Research vs. engineering

The biggest problem of many startups is delivering innovation via continuous research. Usually, the engineering team has a defined path of what and how things should be done. But in data science and machine learning, people usually try to solve research problems where no one knows the best approach. This forces teams and team leaders to think a lot beforehand:

“With continuous research work, you know how to begin the work but not always how [it] will end. A lot of times, you think that the best thing to do is to begin with one approach, but two days after, you discover it isn’t good at all. So, you need to completely change the approach. It’s like you make a plan for two months, but after two days, you need to rearrange it because you just figured out that [the] approach is not working.”

According to Alan, there are three ways to combat the changing environment of a research project. They include having well-defined KPIs, having close communication with the team, and hiring open-minded people who are able to learn on the fly. Here’s what Alan says about KPIs:

“We are always focused on conversations that have well-defined KPI, as it allows making use of reinforcement learning algorithms and maximizes their outcome. For example, if I’m approaching someone from New York, I should use a female voice between the ages of 30 to 35, but if I’m approaching someone from Texas, I should use a male voice [with] some different accent [but] the same wording. You can actually test which words or wordings of the conversation are working better, too.”

Similarly, you need to communicate to the research team what should they do based on results.
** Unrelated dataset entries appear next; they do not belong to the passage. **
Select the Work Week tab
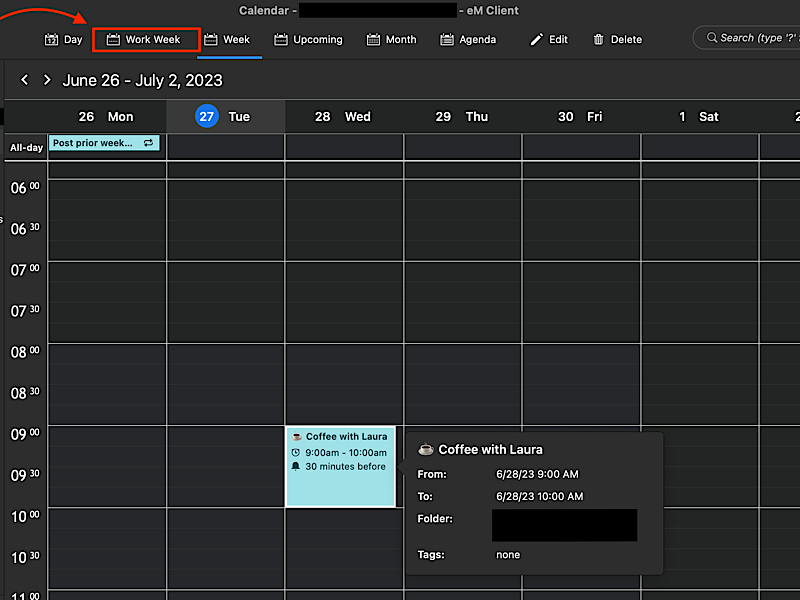 click(146, 39)
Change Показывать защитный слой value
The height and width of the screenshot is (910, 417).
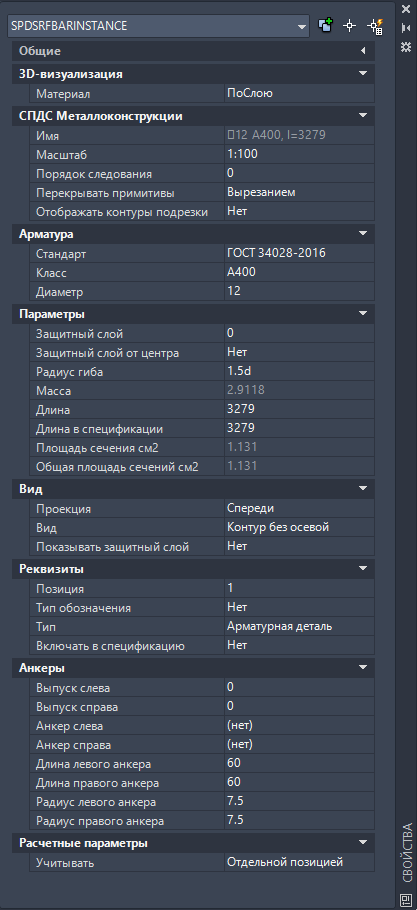point(299,547)
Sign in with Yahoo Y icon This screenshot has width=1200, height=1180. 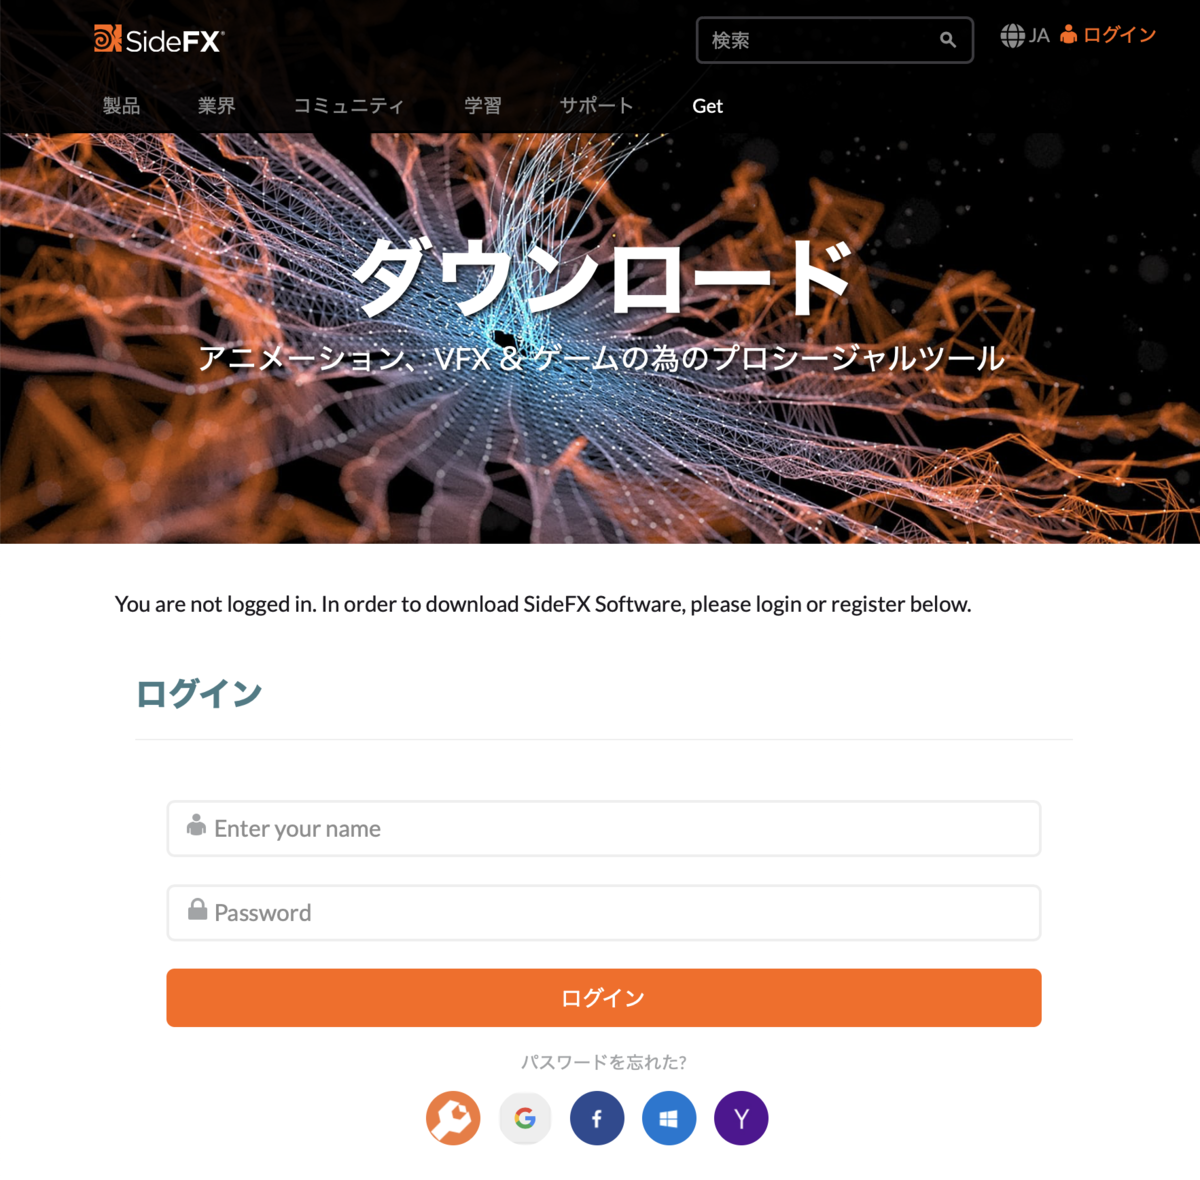[x=741, y=1118]
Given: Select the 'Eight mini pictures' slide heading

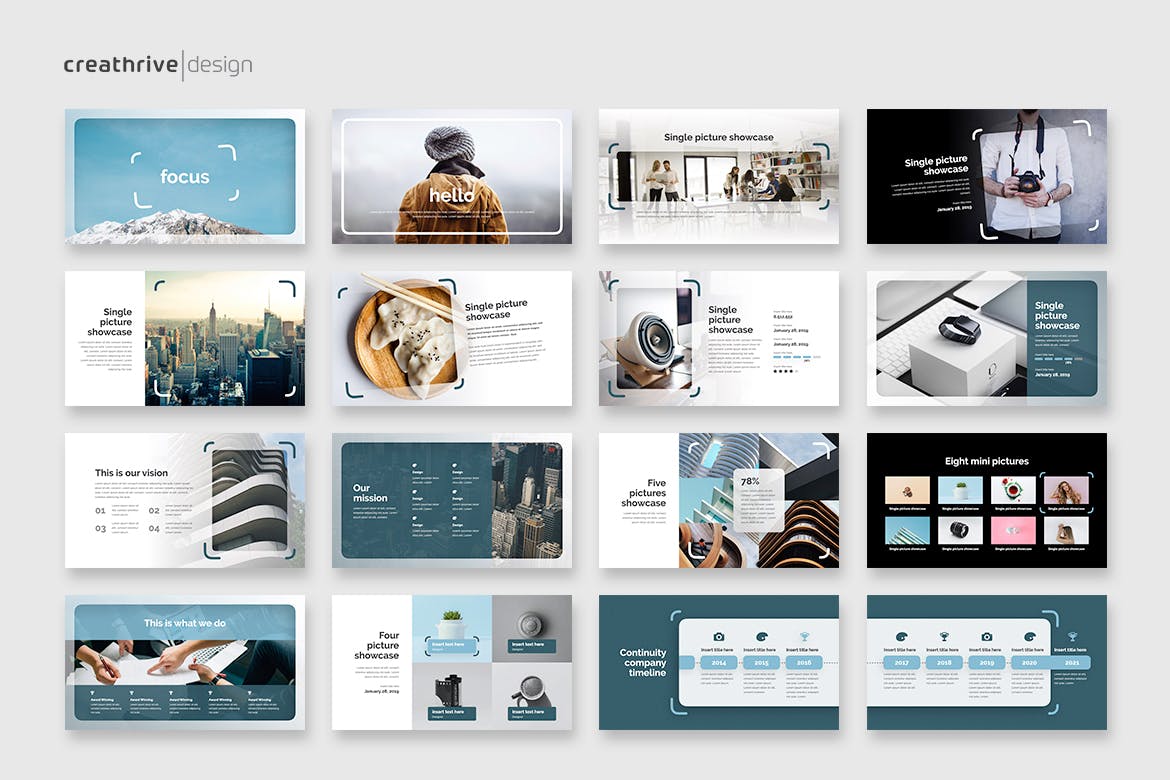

While managing the data science team, you need to monitor every single step and have daily conversations about whether this or that algorithm is working better on the data or not. 

The third key way to manage these changes is dealing with open-minded, nimble engineers. The cultural fit is important for a startup, so every single person that enters is examined: 

“It means that we need to see that this person is smart enough and has research capabilities. But their personality is even more important. It’s crucial for us to see if this person has the right personality to work in a startup, [if they can work] in a very dynamic environment, and if they’re able to think about solutions on their own.”

Some dreams do come true

Alan likes his job very much, just like he loved his first vocation: coding. When he founded, he thought that his daily work would be just comprise coding. But of course, this is not the reality today. 

“Unfortunately, I don’t have enough time to code by myself. I need to manage the data scientists and developers to do that. My day-to-day routine is split between management and thinking about the technology, trying to analyze the research results, and deciding how to proceed and develop bots that will improve the product. [On] the other side, I have a lot of conversations with existing customers and meetings with investors.”

To make valuable decisions and drive the company to growth, Alan takes part in communities of entrepreneurs and attends meetups where CTOs handle conversations and try to learn from each other. He reads blog posts, listens to podcasts, and tries to use his time carefully to train himself to be a better leader.

“If someone wants to be a CTO or a co-founder of a company, they need to be ready to do everything that is needed for the success of the company. There’s no such a thing [as a] well-defined role in a startup; you need to do everything, from finances, customers, development, and release to just hiring people. So, I would recommend them to prepare yourself mentally and know that the path of an entrepreneur is not well-defined.”

Nevertheless, rolling out a product that can pass intense Turing tests tens of thousands of times a day is a dream for many people around the world. And it came true for Alan and his team; this wakes him up in the morning and motivates all through the day.


Enabling human-like experiences in machine speech conversations is an endless but fascinating mission. So, the role of a CTO in the success of such a startup is huge, and it’s crucial to get things done to achieve unprecedented results.